THE EXERCISE: Write the next part of the article on BT's G.fast broadband trial, picking up right after its final sentence.

SOURCE DOCUMENT:

Tuesday, Sep 2nd, 2014 (3:06 pm) - Score 9,268

The next generation of hybrid-fibre G.fast (aka – FTTC2 / ITU G.9700) and FTTdp broadband technology managed to achieve an aggregate downstream / upstream speed of nearly 720Mbps (Megabits per second) during BTOpenreach’s first UK trial with Huawei, which took place at several homes near the operators Adastral Park engineering HQ in Ipswich (England).

The highly experimental trial, which was announced last year (here) and had been designed to prove the physics of G.fast transmission on an actual copper plant, was the first one to be conducted by BT outside of a lab environment and involved three short copper lines (homes).

Thankfully ISPreview.co.uk has been able to get our hands on an official report from BT’s on-going trial, which reveals quite a lot about its potential capabilities. But the hardware involved is still based off early prototypes, which are most certainly not standards complaint. The first proper kit from Broadcom, Huawei’s HiSilicon, Lantiq and Sckipio isn’t due to surface until the very end of 2014 or early 2015.

What is G.fast?

At present BT’s mass-market Fibre-to-the-Cabinet (FTTC) solution can deliver speeds of up to 80Mbps using 17MHz (radio frequency spectrum), which works by replacing the existing copper cable between street cabinets and your local telephone exchange with a fibre optic line. The final run (between cabinets and homes/offices) is then managed by VDSL2 technology over your existing copper line, which works like ADSL but is faster over short distances (VDSL2 works best at distances of sub-400 metres but it can operate at up to around 2000m with significantly slower speeds).

By comparison G.fast works in a similar way to VDSL2 but it’s been designed for considerably shorter runs of copper cable (ideally below 250m but there may be benefits up to around 400m) and uses 17 – 106MHz (note: the specification allows for potentially even higher frequencies in the future), which means that to work at its best it needs to be paired with a Fibre to the Distribution Point (FTTdp) / Fibre to the Remote Node (FTTRN) style solution (i.e. shortening the run of remaining copper lines by replacing more of it with fibre optic).

RECORD SET:
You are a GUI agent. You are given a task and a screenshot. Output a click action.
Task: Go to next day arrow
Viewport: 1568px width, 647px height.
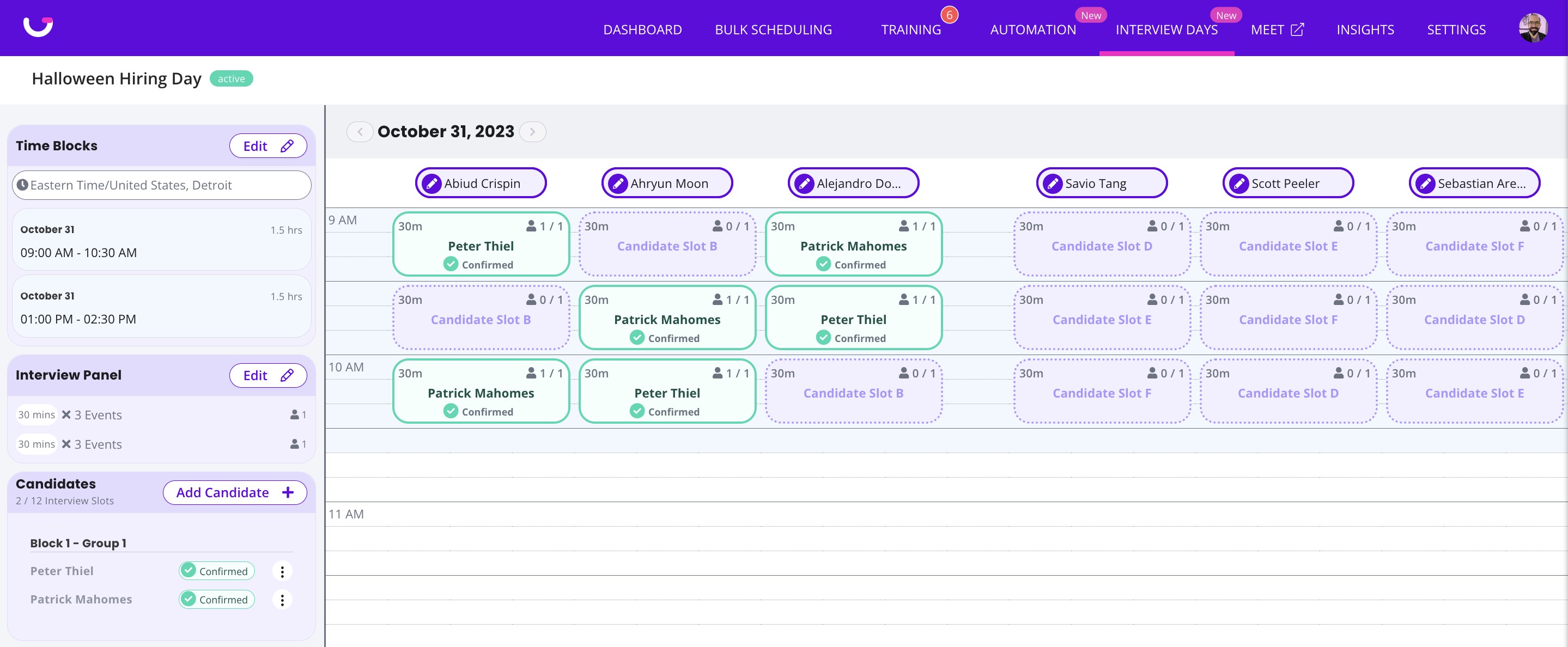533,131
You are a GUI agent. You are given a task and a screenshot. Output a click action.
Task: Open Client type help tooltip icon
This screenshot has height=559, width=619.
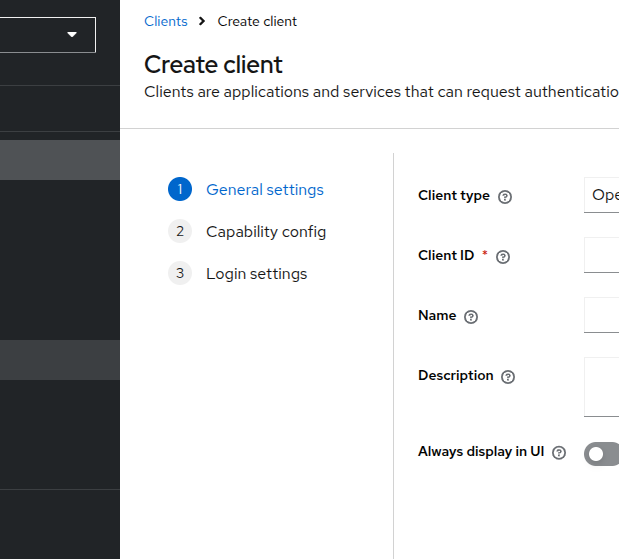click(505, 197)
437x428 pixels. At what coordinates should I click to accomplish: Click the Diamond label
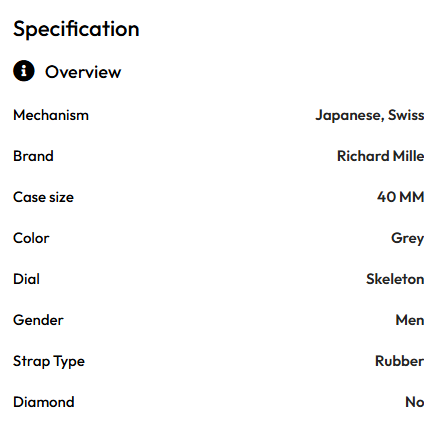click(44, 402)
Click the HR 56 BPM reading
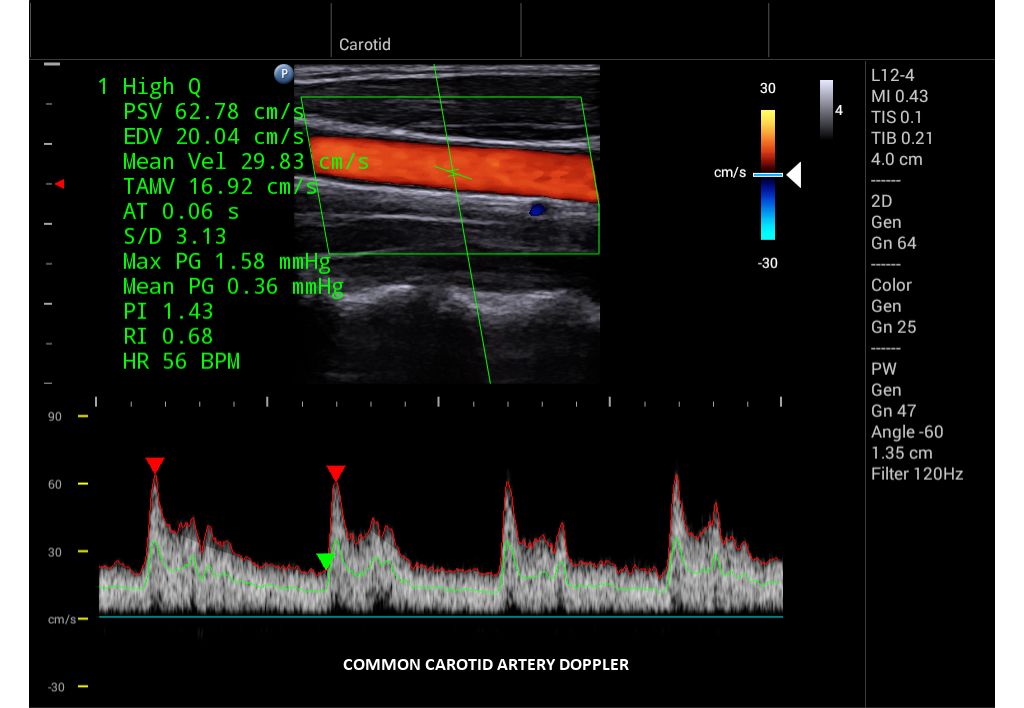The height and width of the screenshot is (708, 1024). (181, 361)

...

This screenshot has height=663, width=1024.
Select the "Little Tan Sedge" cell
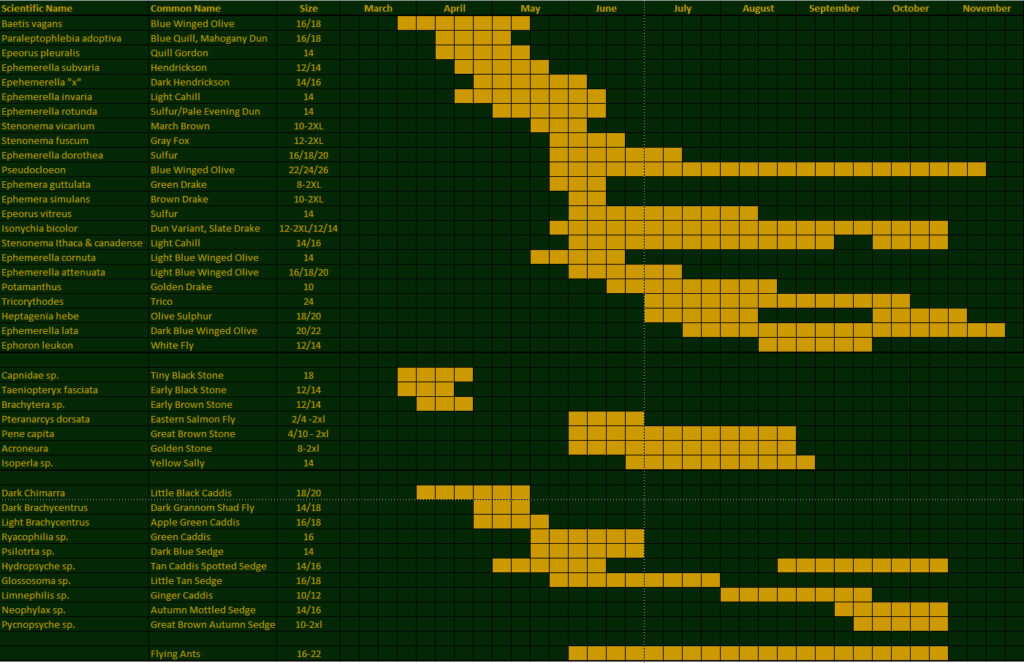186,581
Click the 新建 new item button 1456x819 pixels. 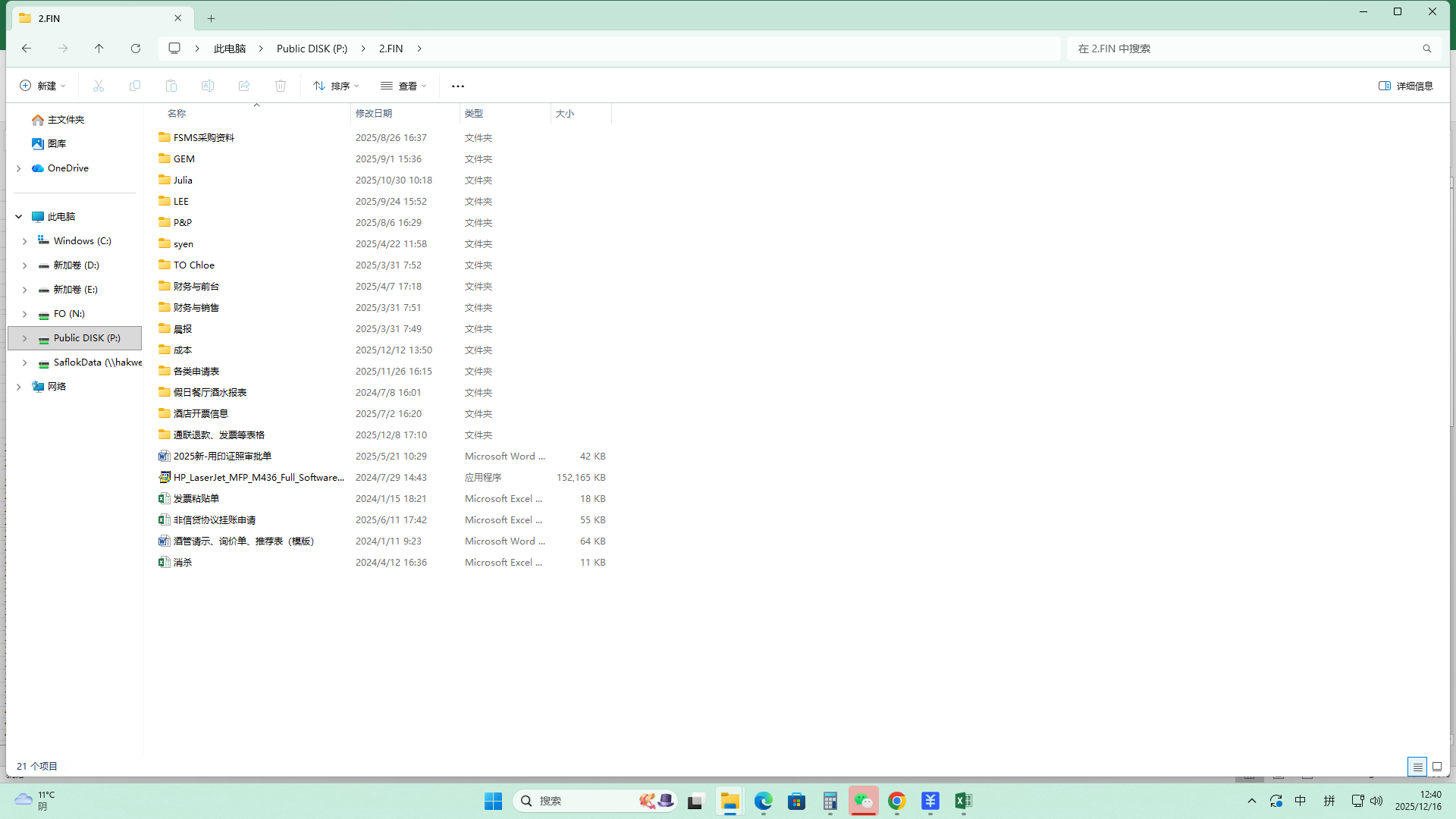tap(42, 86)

...

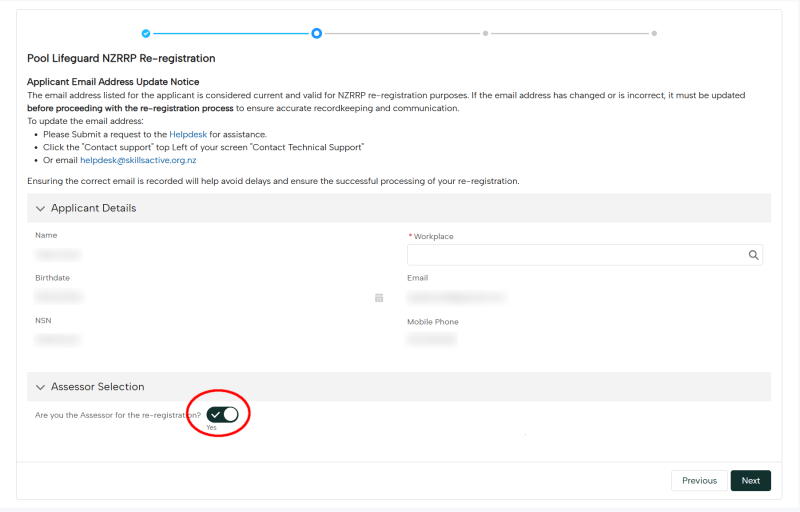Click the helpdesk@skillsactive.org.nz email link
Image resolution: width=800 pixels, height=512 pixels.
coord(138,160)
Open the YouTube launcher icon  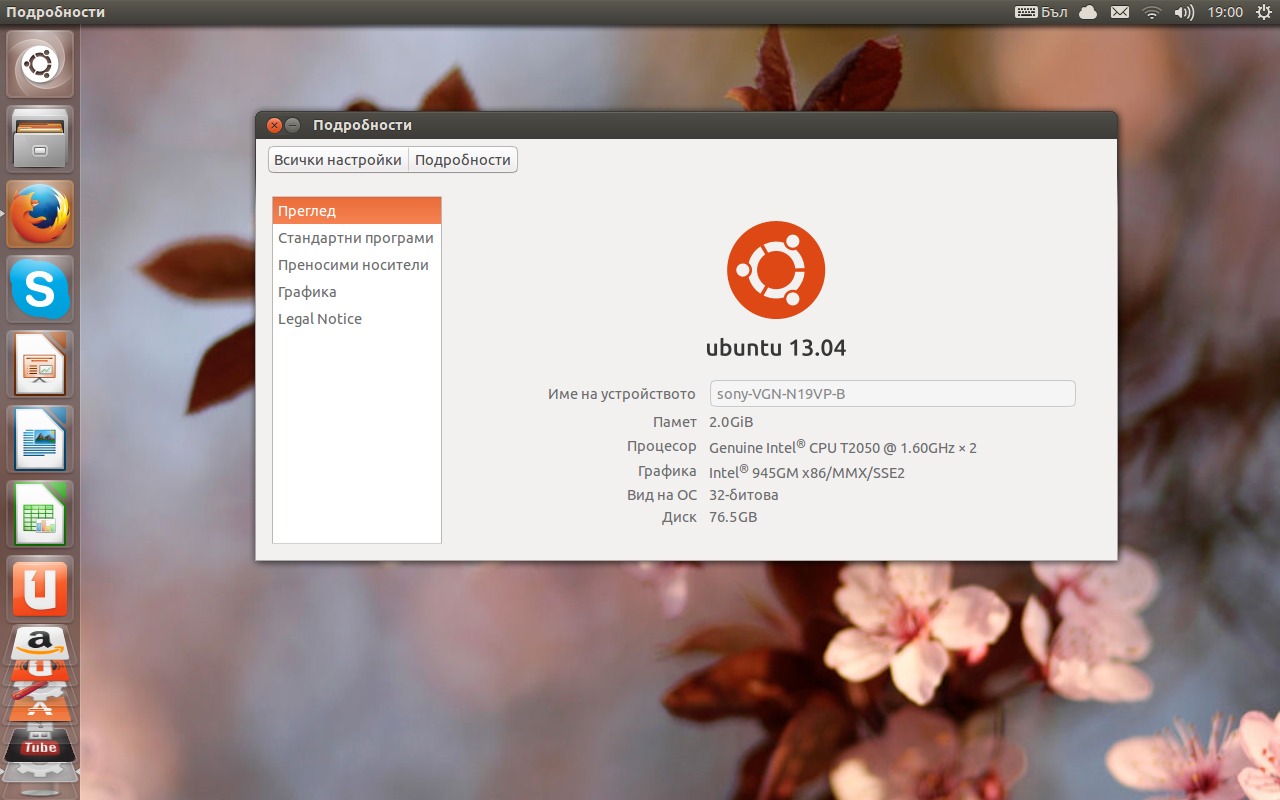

OUTPUT FOR THIS EXERCISE:
In simple terms FTTdp/rN takes the street cabinet out of the equation and instead brings the fibre optic cable all the way to a smaller and low powered ‘remote node’, which could be positioned underground or on a telegraph pole nearer to your home. Note: this isn’t to say that G.fast couldn’t be run from a street cabinet too, but BT also needed to test FTTdp/rN and it makes sense to combine them (note: BT is currently about to trial FTTrN in several larger areas using existing FTTC technology).

fttrn network diagram v1 ispreview edited

Openreach’s G.fast Trial Results

The operators G.fast trial was fed by the Portman Road telephone exchange (Ipswich) via an Integrated Layer 2 Switch with XG-PON1 link to trial DPU and GE connectivity to Adastral. The trial used existing duct structures and distribution point (DP) locations, but created a separate overlay to prevent harm to BT’s existing plant.

Dedicated copper lines, of lengths 19 metres (house 1), 47 metres (house 2) and 66 metres (house 3), were fed into the customer premises where they terminated on the G.fast NTE + end-user hardware (router etc.). Several different frequency plans were tested, both with and without vectoring enabled (this is a technology that’s designed to remove crosstalk interference from the lines).

The performance returned was extremely impressive, as can be seen below, albeit not yet representative of a larger real-world environment using final hardware.

gfast_uk_bt-trial_report_1_ispreview

It’s worth noting that BT sees upstream speeds as a way to differentiate themselves from Virgin Media’s cable platform, which often dominate in terms of download performance but not uploads (here). G.fast appears to be a good fit for that approach because it can deliver significant benefits to both the upstream and downstream side, provided you live close enough (note: most premises reside within around 400m of their nearest street cabinet / dp).

The report also took a closer look at the 3rd home on the longest 66 metre line to gauge how performance changed between the different frequency plans and vectoring (note: we anticipate that g.fast will be deployed with vectoring enabled by default).

gfast_uk_bt-trial_report_2_ispreview

Overall BT considers that the first, if admittedly extremely small, field trial was broadly successful and has “significant potential“. Indeed some sources hint that they may even jump the plan to roll-out Vectoring on existing FTTC lines and skip right to G.fast, although we have yet to see any firm proof of this.

It should be separately noted that the Phase 2 FTTC Vectoring trials are already underway. In any case G.fast is still some years from a full commercial deployment (maybe starting in the 2016-18 window for the UK), assuming it happens at all.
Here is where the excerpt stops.